(What you should do): Below are some records; output all of them exactly as they read.

Items from a data source
______
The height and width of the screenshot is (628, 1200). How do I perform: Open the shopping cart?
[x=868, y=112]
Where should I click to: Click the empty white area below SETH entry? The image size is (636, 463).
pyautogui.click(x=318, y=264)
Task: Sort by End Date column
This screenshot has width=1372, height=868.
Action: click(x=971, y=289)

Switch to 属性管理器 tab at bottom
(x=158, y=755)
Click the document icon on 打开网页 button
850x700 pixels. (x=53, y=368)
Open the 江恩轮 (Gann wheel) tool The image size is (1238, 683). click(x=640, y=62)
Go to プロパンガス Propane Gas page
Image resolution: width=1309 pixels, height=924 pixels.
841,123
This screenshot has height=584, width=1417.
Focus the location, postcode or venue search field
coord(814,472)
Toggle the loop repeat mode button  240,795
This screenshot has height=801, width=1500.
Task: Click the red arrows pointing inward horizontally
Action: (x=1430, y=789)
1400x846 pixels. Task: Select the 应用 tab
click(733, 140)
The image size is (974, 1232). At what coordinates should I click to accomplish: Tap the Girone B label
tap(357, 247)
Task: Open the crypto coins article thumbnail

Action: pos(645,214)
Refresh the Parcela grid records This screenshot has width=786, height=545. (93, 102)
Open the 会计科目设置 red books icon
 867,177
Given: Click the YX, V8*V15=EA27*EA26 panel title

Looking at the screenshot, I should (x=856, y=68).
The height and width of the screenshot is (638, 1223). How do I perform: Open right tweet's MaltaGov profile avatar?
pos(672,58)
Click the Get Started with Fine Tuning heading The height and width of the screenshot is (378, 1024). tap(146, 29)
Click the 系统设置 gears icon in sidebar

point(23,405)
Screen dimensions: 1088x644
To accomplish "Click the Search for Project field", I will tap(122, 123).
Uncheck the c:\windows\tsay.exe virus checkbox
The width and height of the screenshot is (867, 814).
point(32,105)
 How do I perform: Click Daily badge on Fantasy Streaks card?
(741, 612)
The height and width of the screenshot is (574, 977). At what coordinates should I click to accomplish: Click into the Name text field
______
(Your solution):
The height and width of the screenshot is (628, 1200). How do I perform: Open the shopping cart?
[x=868, y=112]
Where should I click to: Click the empty white area below SETH entry? The image size is (636, 463).
pyautogui.click(x=318, y=264)
Task: Sort by End Date column
This screenshot has width=1372, height=868.
Action: click(x=971, y=289)

Switch to 属性管理器 tab at bottom
(x=158, y=755)
Click the document icon on 打开网页 button
850x700 pixels. (x=53, y=368)
Open the 江恩轮 (Gann wheel) tool The image size is (1238, 683). click(x=640, y=62)
Go to プロパンガス Propane Gas page
Image resolution: width=1309 pixels, height=924 pixels.
841,123
This screenshot has height=584, width=1417.
Focus the location, postcode or venue search field
coord(814,472)
Toggle the loop repeat mode button  240,795
This screenshot has height=801, width=1500.
Task: Click the red arrows pointing inward horizontally
Action: (x=1430, y=789)
1400x846 pixels. Task: Select the 应用 tab
click(733, 140)
The image size is (974, 1232). At what coordinates should I click to accomplish: Tap the Girone B label
tap(357, 247)
Task: Open the crypto coins article thumbnail

Action: pos(645,214)
Refresh the Parcela grid records This screenshot has width=786, height=545. (93, 102)
Open the 会计科目设置 red books icon
 867,177
Given: Click the YX, V8*V15=EA27*EA26 panel title

Looking at the screenshot, I should (x=856, y=68).
The height and width of the screenshot is (638, 1223). How do I perform: Open right tweet's MaltaGov profile avatar?
pos(672,58)
Click the Get Started with Fine Tuning heading The height and width of the screenshot is (378, 1024). tap(146, 29)
Click the 系统设置 gears icon in sidebar

point(23,405)
Screen dimensions: 1088x644
To accomplish "Click the Search for Project field", I will tap(122, 123).
Uncheck the c:\windows\tsay.exe virus checkbox
The width and height of the screenshot is (867, 814).
point(32,105)
 How do I perform: Click Daily badge on Fantasy Streaks card?
(741, 612)
The height and width of the screenshot is (574, 977). At what coordinates should I click to accomplish: Click into the Name text field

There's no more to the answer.